Start of Provided data

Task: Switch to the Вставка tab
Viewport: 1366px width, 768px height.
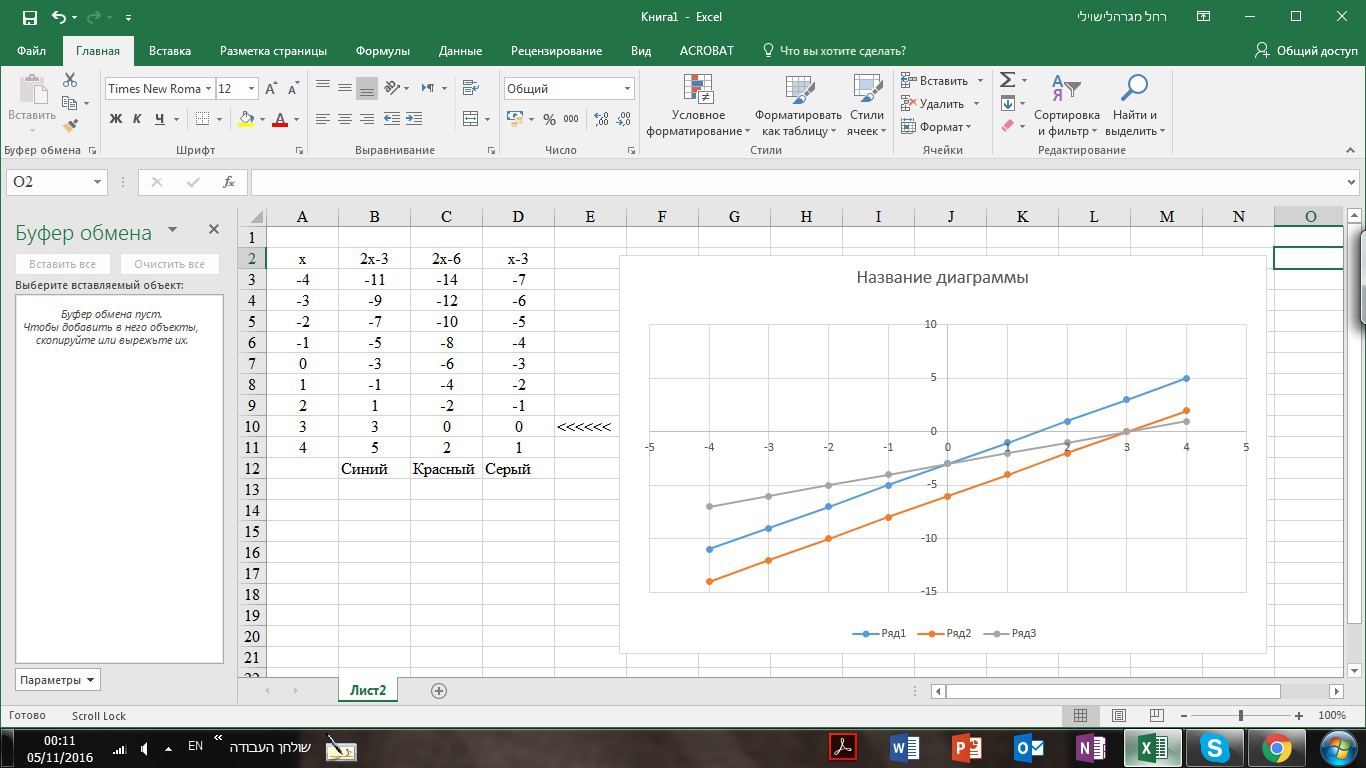Action: (x=170, y=51)
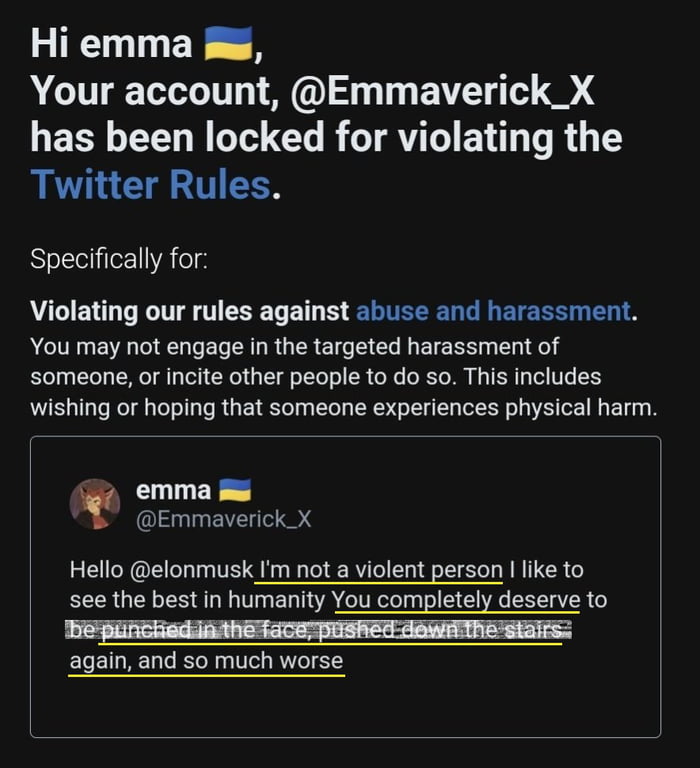700x768 pixels.
Task: Click the 'Specifically for:' text
Action: [119, 259]
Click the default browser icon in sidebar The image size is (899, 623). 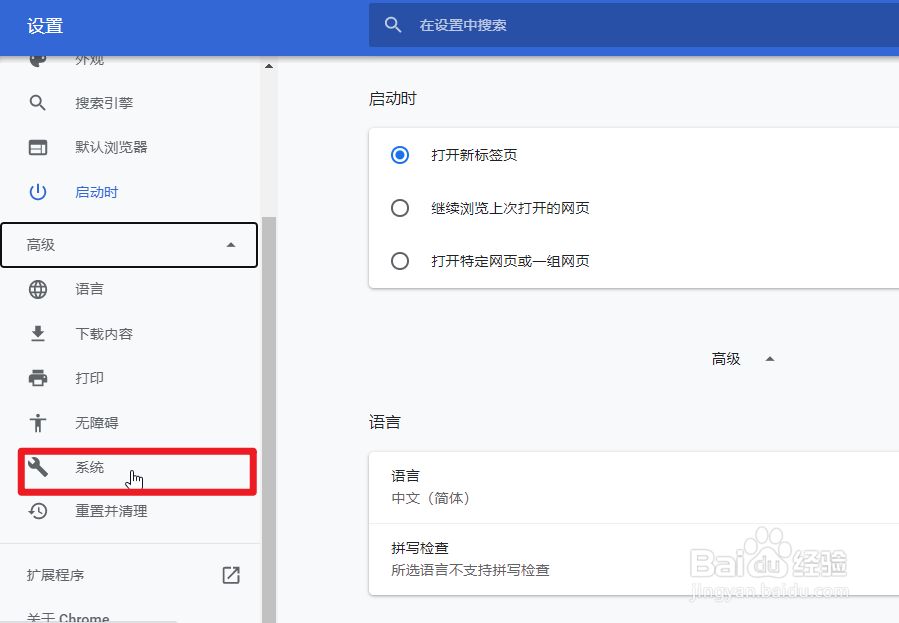click(x=37, y=147)
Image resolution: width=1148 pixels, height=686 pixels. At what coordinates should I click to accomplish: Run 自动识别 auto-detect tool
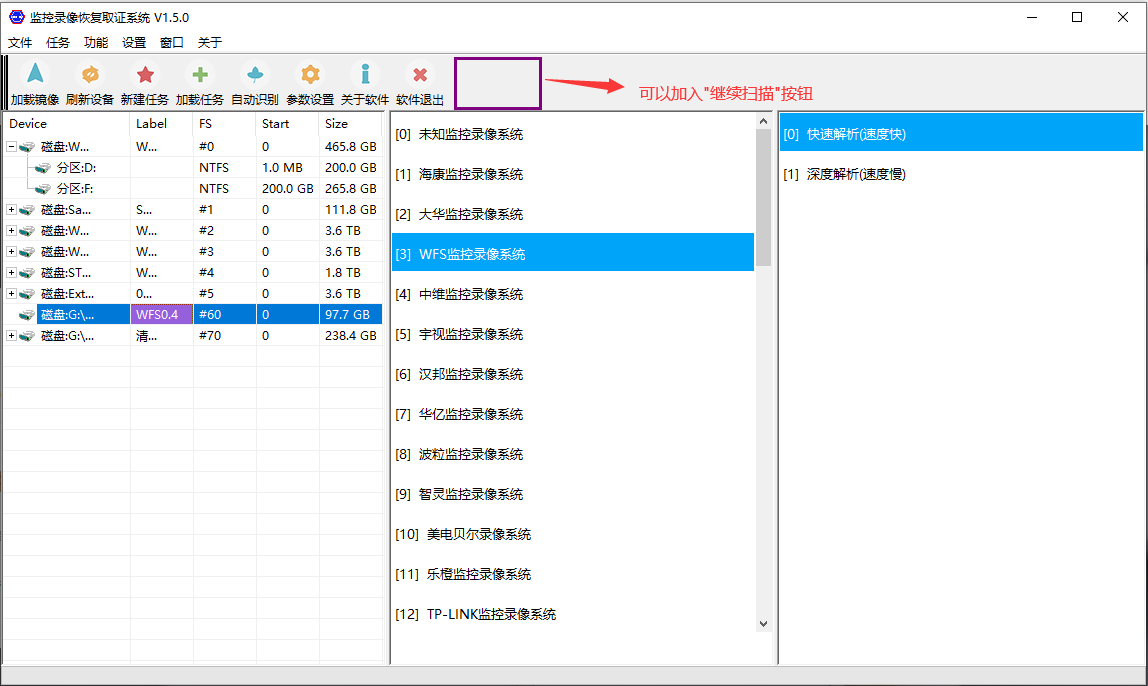[255, 76]
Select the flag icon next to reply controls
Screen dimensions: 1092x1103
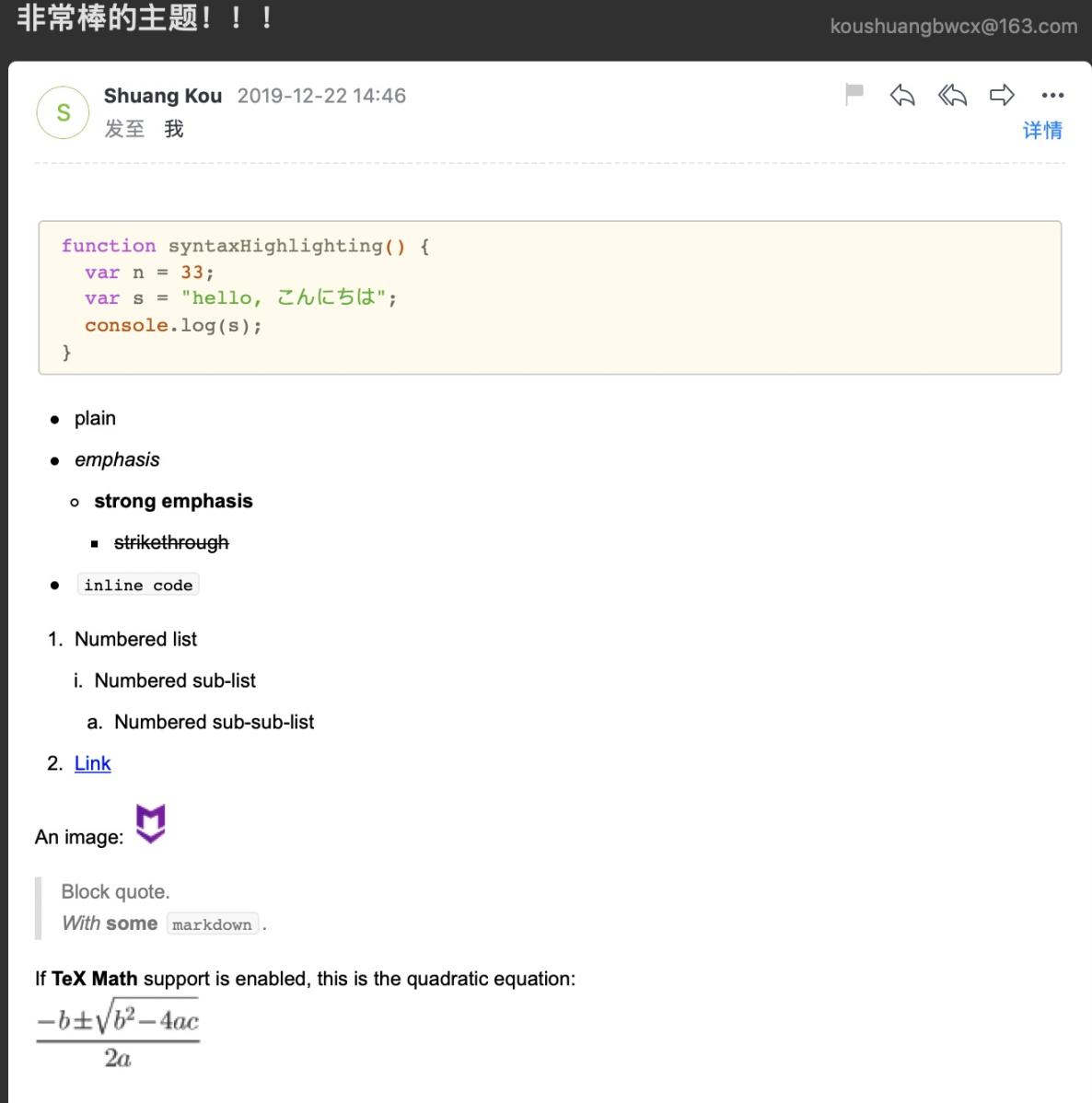point(853,94)
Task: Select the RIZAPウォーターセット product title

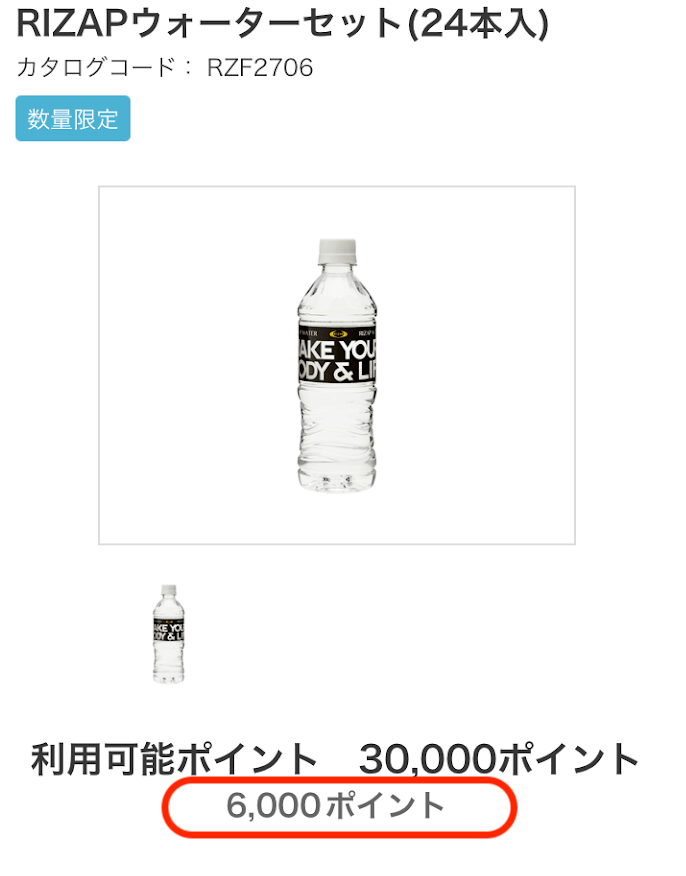Action: click(282, 23)
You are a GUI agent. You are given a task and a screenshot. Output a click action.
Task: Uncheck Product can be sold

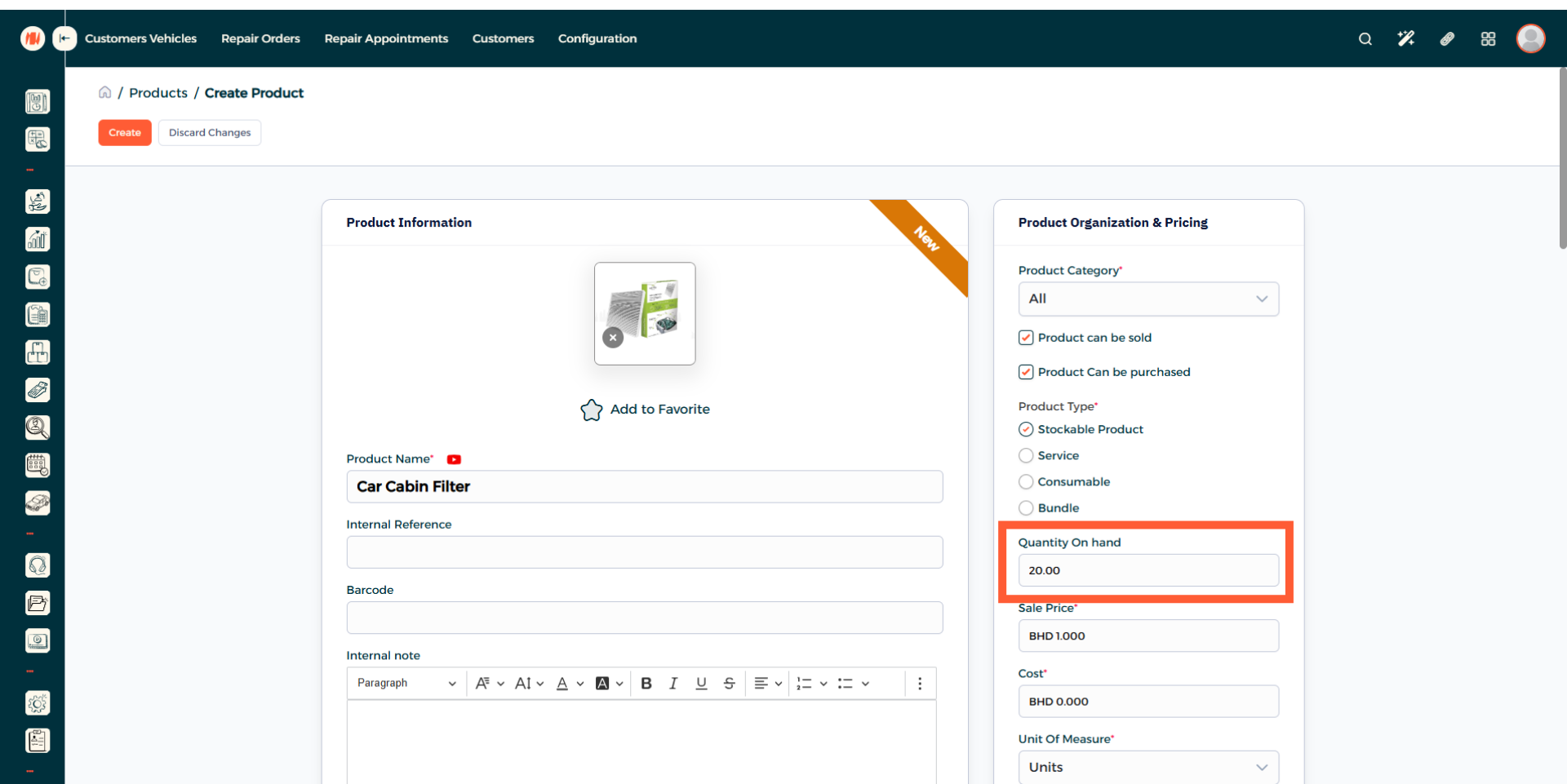pyautogui.click(x=1026, y=338)
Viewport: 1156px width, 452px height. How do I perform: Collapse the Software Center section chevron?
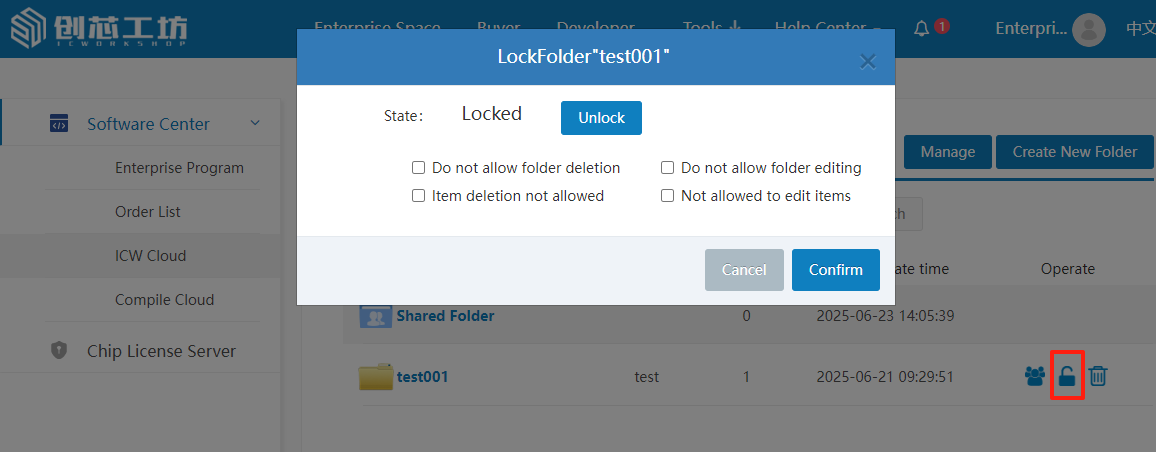(x=255, y=123)
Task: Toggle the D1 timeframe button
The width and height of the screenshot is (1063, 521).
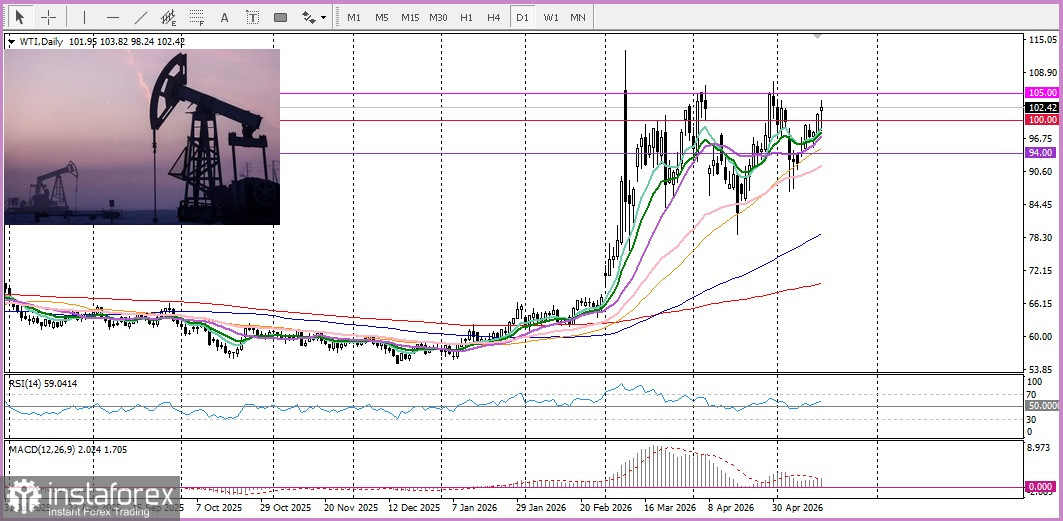Action: point(522,18)
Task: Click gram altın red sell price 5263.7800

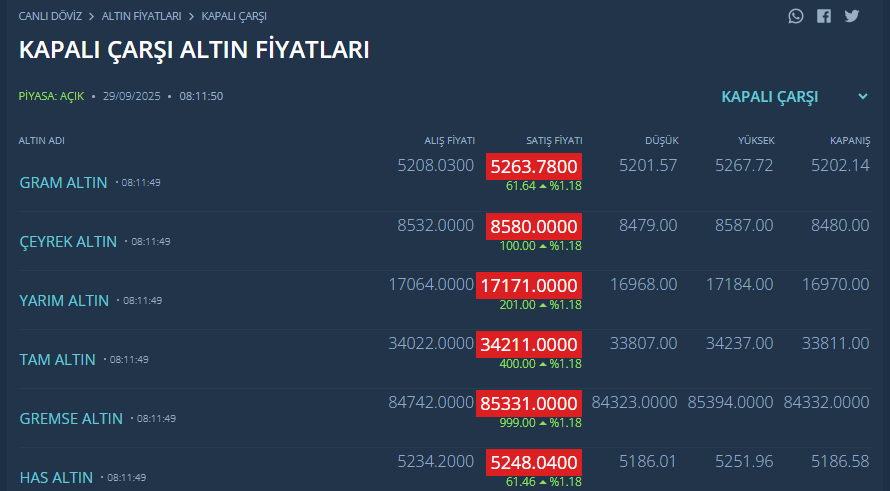Action: tap(534, 167)
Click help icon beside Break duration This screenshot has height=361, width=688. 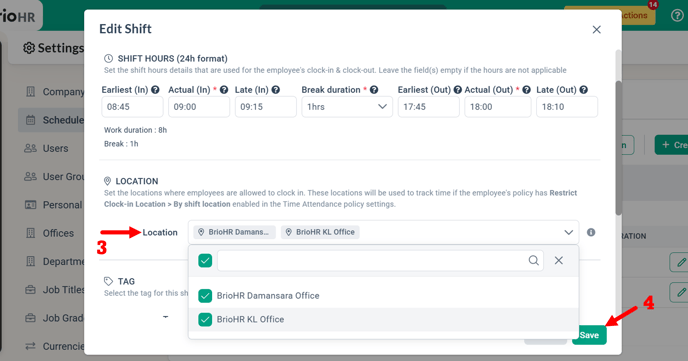click(x=374, y=89)
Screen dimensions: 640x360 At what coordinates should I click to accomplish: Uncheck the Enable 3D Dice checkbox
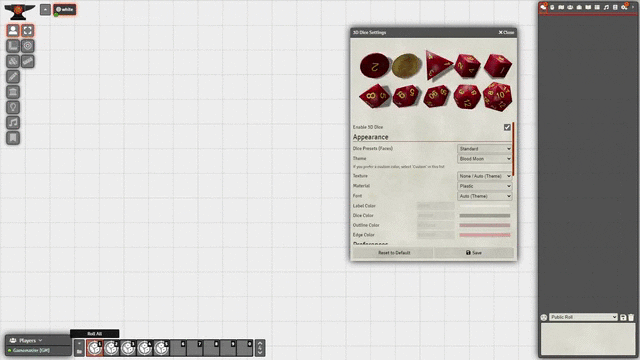click(507, 127)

End of Provided data

**Directions for this task**
Beginning with the line with "Screen dimensions: 640x360", repeat the entries above exactly, up to and including the last line, leaving out pictures.

**Answer to this problem**
Screen dimensions: 640x360 At what coordinates should I click to accomplish: Uncheck the Enable 3D Dice checkbox
click(507, 127)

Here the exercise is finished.